The three improvisations on this disc were taken from sessions recorded in 2016 in Richmond, Virginia. The three musicians each bring a distinct voice to the table, but the blend is organically coherent with very satisfying layers of sound in a free but thoughtfully structured improvisational approach. The players play to the compositions with Olympian chops that serve the group concept in startling ways.
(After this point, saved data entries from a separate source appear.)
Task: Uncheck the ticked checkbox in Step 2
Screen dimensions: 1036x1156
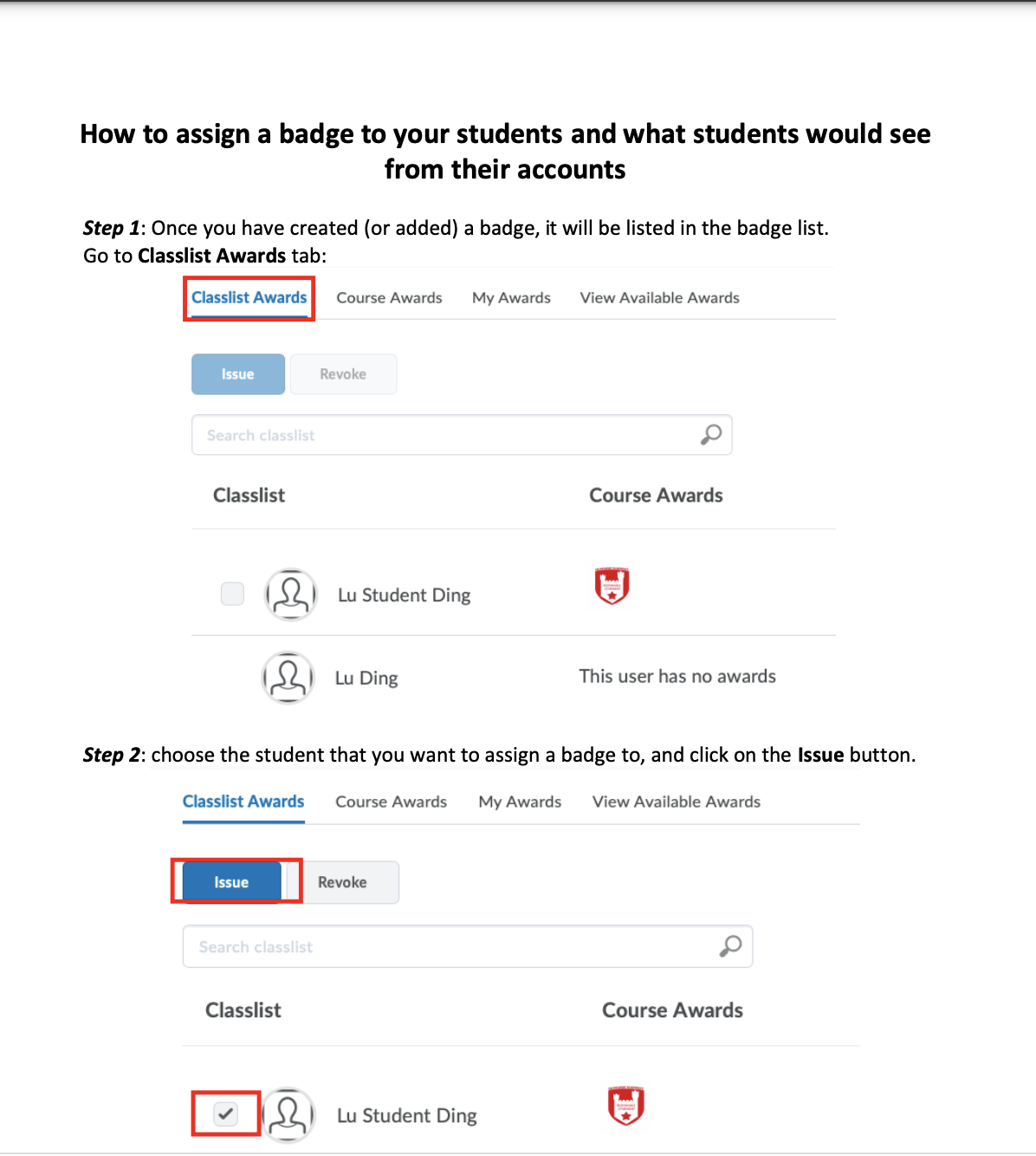Action: [x=225, y=1114]
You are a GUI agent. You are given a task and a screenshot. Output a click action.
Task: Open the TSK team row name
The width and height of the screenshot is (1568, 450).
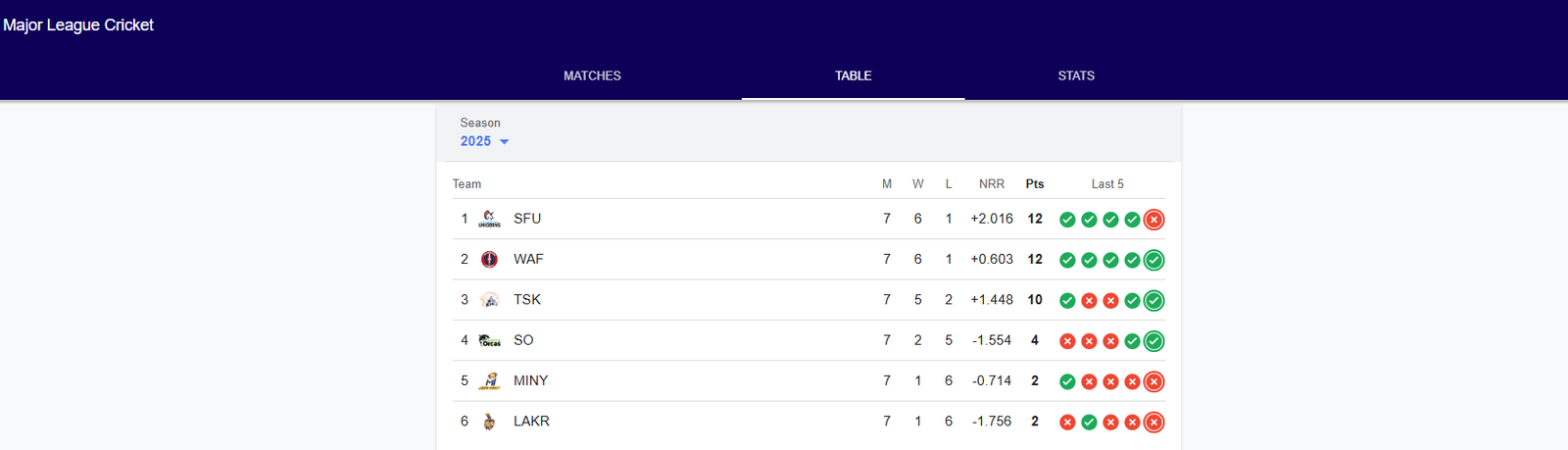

"Outcries Rousing" is the 20-minute opening piece of the triptych that maintains a rhythmic insistence throughout, marching ever forward on a taut regime of Gerald Cleaver's tom-tom-heavy persistence over which Larry Och's saxophone's squiggles and smears and blasts find a happy open sea. Nels Cline's guitar fills in the canvas with a broad wash of chords thrummed in an evolving manner, building and receding like waves along a pebbled beach. Cline also works in some fascinating angular lines made up of complex intervallic shapes and size, along with some electronic effects that include deconstruction of guitar clichés and really cool otherworldly digital throughput configurations.
The quieter, more acoustic middle tune, "A Pause, A Rose" grows from an acoustic-meets-electronics opening lyrical passage articulated by Cline, with ever surprising guitar sounds. Post-modern to the hilt, Cline's playing is discontinuous pastiche, with fragmented logic and an ever-attentive sense of the rightness of the musical effect-of-the-moment, while drums and sax send out their particular strands of sonic material in sympathetically coordinated musical expression. The trick with this kind of music is to think like a composer, not an instrumental soloist, per se; it's about the musical meaning and form. These three musicians show a particularly gifted approach to this, with playing that is tuned in and expressive.
The epic final piece of the triptych, "Shimmer Intend Spark Groove Defend", sounds as imperative and anthem-like as its title suggests, with bold and purposeful direction and development of musical thought that seems predestined, as if the three players were all of one mind, heart and body, making for definitely fine improvised music.